─── Dataset ───
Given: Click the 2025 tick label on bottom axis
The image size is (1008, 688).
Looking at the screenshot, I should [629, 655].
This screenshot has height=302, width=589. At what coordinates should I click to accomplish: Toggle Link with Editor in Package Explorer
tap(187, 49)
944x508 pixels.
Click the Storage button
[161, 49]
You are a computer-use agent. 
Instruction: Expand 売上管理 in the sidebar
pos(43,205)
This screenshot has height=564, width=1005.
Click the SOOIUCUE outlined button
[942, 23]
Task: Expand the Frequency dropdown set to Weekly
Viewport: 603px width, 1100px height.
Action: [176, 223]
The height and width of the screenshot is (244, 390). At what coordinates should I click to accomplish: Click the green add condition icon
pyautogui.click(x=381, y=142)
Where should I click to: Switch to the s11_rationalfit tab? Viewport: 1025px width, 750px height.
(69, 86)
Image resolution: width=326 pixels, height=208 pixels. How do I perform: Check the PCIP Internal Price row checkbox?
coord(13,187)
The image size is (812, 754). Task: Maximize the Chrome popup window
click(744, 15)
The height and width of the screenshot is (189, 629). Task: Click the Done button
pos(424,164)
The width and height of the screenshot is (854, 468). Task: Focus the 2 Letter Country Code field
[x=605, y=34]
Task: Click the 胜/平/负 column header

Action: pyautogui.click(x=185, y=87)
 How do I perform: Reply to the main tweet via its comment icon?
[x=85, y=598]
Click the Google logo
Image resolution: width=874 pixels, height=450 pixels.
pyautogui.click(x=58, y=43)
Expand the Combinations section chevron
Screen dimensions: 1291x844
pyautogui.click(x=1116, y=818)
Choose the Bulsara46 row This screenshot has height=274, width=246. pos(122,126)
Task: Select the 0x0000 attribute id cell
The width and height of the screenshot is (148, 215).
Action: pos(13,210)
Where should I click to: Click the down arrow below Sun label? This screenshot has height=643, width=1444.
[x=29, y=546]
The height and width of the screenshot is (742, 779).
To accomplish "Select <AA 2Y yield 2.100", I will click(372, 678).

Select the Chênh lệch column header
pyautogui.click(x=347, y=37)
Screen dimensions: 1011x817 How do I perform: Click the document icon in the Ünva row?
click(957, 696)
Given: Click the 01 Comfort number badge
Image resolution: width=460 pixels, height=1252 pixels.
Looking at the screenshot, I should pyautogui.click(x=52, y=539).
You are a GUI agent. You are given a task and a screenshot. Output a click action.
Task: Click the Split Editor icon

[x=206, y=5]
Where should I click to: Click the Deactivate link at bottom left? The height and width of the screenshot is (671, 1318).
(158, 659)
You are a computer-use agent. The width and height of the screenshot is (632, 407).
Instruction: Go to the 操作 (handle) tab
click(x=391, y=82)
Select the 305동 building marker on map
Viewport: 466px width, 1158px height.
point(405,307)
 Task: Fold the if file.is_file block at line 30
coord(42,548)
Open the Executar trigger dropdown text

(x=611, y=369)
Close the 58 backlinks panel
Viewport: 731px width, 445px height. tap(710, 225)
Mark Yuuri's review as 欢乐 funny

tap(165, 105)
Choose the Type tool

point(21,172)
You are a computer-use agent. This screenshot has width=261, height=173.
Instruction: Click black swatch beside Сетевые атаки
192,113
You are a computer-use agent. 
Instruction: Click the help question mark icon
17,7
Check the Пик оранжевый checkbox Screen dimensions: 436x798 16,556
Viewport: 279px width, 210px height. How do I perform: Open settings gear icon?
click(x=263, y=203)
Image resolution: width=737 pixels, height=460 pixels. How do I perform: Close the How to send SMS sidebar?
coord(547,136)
───
Directions for this task
What lines in the listing contain "computer"? Copy them all.

Response to this task
You are a computer-use agent. 
You are a computer-use agent. The width and height of the screenshot is (632, 407).
You are a computer-use agent. This screenshot has width=261, height=173.
You are a computer-use agent. 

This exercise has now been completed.